- _EXTRACTED DATA_:
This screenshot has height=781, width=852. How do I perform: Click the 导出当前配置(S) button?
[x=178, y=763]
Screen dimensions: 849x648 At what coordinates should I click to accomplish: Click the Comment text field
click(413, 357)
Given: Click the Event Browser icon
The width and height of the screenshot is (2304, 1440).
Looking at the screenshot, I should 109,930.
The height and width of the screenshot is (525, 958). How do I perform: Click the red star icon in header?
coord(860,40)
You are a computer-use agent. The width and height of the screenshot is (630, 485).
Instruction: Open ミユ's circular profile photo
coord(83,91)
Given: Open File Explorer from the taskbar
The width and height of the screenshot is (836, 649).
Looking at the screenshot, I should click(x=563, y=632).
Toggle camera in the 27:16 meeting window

- _EXERCISE TASK_:
Change "text field" to "input box" in the rows above and give them again with nothing else altered.

- _WRITTEN SOLUTION_:
This screenshot has height=781, width=852. How do I perform: Click the 导出当前配置(S) button?
[x=178, y=763]
Screen dimensions: 849x648 At what coordinates should I click to accomplish: Click the Comment input box
click(413, 357)
Given: Click the Event Browser icon
The width and height of the screenshot is (2304, 1440).
Looking at the screenshot, I should 109,930.
The height and width of the screenshot is (525, 958). How do I perform: Click the red star icon in header?
coord(860,40)
You are a computer-use agent. The width and height of the screenshot is (630, 485).
Instruction: Open ミユ's circular profile photo
coord(83,91)
Given: Open File Explorer from the taskbar
The width and height of the screenshot is (836, 649).
Looking at the screenshot, I should click(x=563, y=632).
Toggle camera in the 27:16 meeting window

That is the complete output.